When the iron content is less than the lower limit described above,
an effect of preventing generation of pinholes may be insufficient.
To the contrary, when the iron content exceeds the upper limit
described above, the flexibility is inhibited, and the
processability may be deteriorated. Furthermore, as the material of
the metal foil, soft aluminum subjected to an annealing treatment
is also preferred in light of prevention of the pinhole
generation.
[0227] The lower limit of the thickness (average thickness) of the
metal foil is preferably 6 .mu.m, and particularly preferably 15
.mu.m. On the other hand, the upper limit of the thickness of the
metal foil is preferably 50 .mu.m, and particularly preferably 30
.mu.m. When the thickness of the metal foil is less than the lower
limit described above, breaking of the metal foil is likely to
occur during the processing, and the gas barrier properties may be
deteriorated resulting from the pinholes and the like. On the other
hand, when the thickness of the metal foil is greater than the
upper limit described above, cracks and the like may be generated
during the processing, and the thickness and the weight of the
tacky sheet 81 for protecting a back face of a solar battery module
increase, whereby results contrary to social demands for reduction
in thickness and weight saving may be produced.

_Given material_.
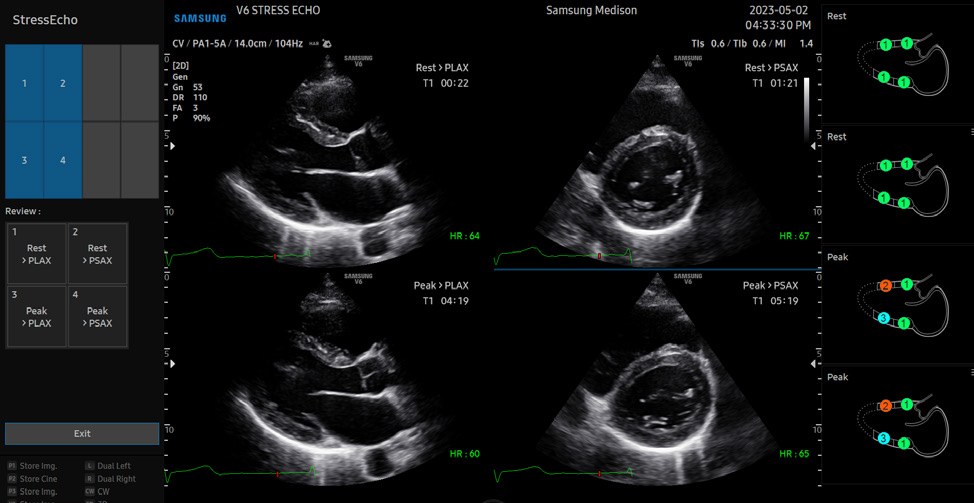974x503 pixels.
Task: Click the cyan score 3 segment in bottom diagram
Action: click(883, 438)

_Exercise instructions_. Continue the text on the metal foil in the protective sheet for a solar battery module, picking up after its final sentence.

_Written answer_.
[0228] In light of prevention of dissolution and corrosion, the
surface of the metal foil may be subjected to a surface treatment
such as, for example, a chromate treatment, a phosphate treatment,
or a lubricating resin-coating treatment. Moreover, in light of
acceleration of the adhesion properties, the surface of the metal
foil may be subjected to a coupling treatment and the like.
[0229] The fine bumpy shape formed on the metal foil may be
provided by emboss processing or the like after the metal foil was
laminated on the surface of the adhesive layer 83, or a metal foil
which had been provided with a fine bumpy shape may be laminated on
the surface of the adhesive layer 83.
[0230] The lower limit of the surface roughness (Ra) of the barrier
layer 84 is preferably 1 .mu.m, and particularly preferably 10
.mu.m. On the other hand, the upper limit of the surface roughness
(Ra) of the barrier layer 84 is preferably 1 mm, and particularly
preferably 100 .mu.m. When the surface roughness of the barrier
layer 84 is smaller than the lower limit described above, the
surface area is enlarged insufficiently, and thus improvement of
the heat dissipation function by providing a bumpy shape may not be
satisfactorily achieved. To the contrary, when the surface
roughness of the barrier layer 84 exceeds the upper limit described
above, the appearance of glare is caused due to roughening of the
surface, and the surface becomes more likely to be scratched.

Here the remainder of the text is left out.